I was particularly excited, also, by the shower, because Bishkek apartments and flats have their hot water pumped from a plant on the outskirts of the city.
Irina in the Alley of Heroes, or Rose Alley
I love this idea - that even in the depths of winter there under the pavements are insulated water pipes conveying people's hot bath-water for miles and miles - and my pleasure was only slightly modified by the circumstance that the water was not actually hot, due to a malfunction at the plant. However, it was hot in principle, and it is principles that matter.

Soon Irina arrived to escort me back to the house for breakfast. On Sovetskaya Ul (an abbreviation for 'ulitsa', which means 'street')  it was the rush-hour, with office workers in shirtsleeves or flimsy blouses congregating around bus-stops as they waited for the ubiquitous marshrutki, or minibuses, that are the best way of getting around Bishkek. Every couple of hundred yards there would be a cluster of thirsty commuters at a roadside refreshment stall, for there are three proprietry drinks that are sold by the cup in this way all over the city, and they are very popular - more on this anon.
Manas on his faithful horse Akkula, watched by a manaschi, in the plaza of the Philharmonic Hall
We bought fresh bread at what was literally a hole in the wall on Isy Akunbayeva Ul, and breakfast, like most of our meals, was taken out of doors in the small garden at the rear of the house: Bishkek in June is hot, although not as hot as it is a month or two later, and even at this hour of the morning the temperature seemed to be around 25 degrees Centigrade.

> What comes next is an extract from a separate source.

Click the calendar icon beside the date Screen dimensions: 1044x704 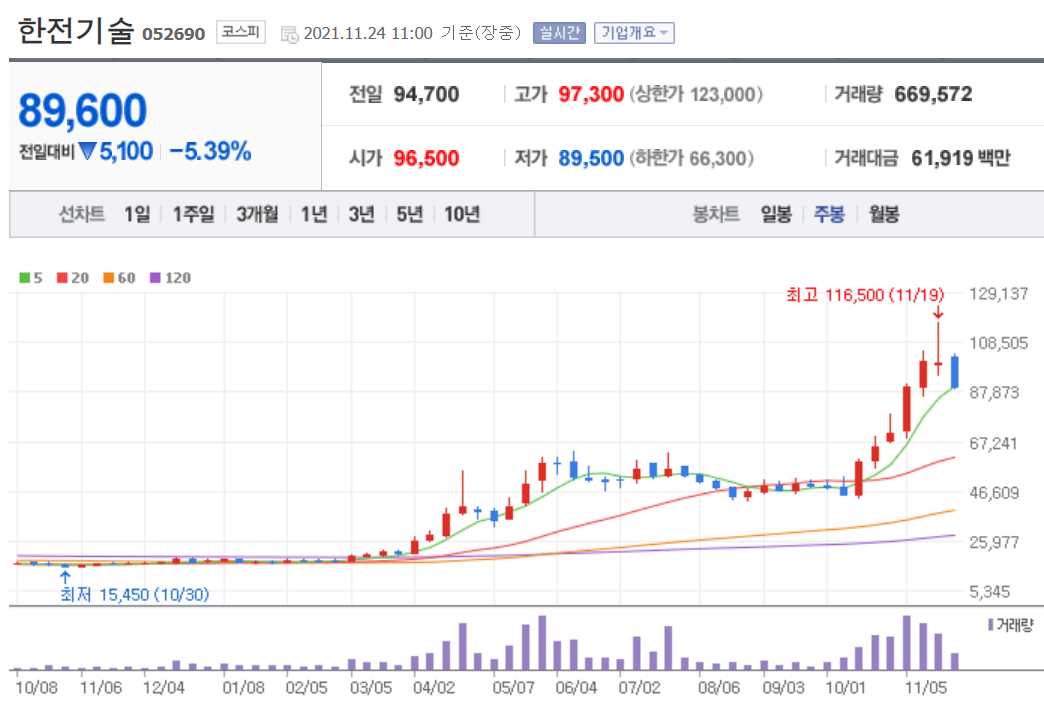click(290, 32)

Then it was time for my first expedition into Bishkek, a city with a population of about 800,000 and which was laid out by Russian planners in the nineteenth century on a more-or-less rectangular grid. We caught a marshrutka for a couple of miles and finished up outside the National University of Kyrgyzstan, from which we walked up the Alley of Heroes, also - appropriately and punningly, at least in English - called Rose Alley; it was something of a surprise to espy here an eatery called The Thames.
The Presidential White House, scene of revolutionary conflict shortly before I arrived
At the top of Rose Alley is the grand Philharmonic Hall, in front of which is a large plaza with fountains. Water features are a particular characteristic of Bishkek, for water is never in short supply in spite of the heat: mountains which even in summer remain capped with snow can be seen from many parts of the city, and the snow-melt ensures that there is a perpetual supply of fresh water always close at hand. Also in the plaza is a famous statue of Manas, the legendary Kyrgyz hero of a thousand years ago, and his faithful horse Akkula. Manas is the subject of one of the world's greatest epics which was passed down by manaschi, or bards, in an oral tradition extending over hundreds of years. Today there are special manaschi schools where pupils who have such a calling are trained, in addition to following the standard curriculum.
The National Historical Museum, showing the Official Flagpole, with hot ceremonial guards beneath, and to the right the Erkindik, or Freedom, Monument
Behind the statue of Manas is one of just such a bard, watching over his hero.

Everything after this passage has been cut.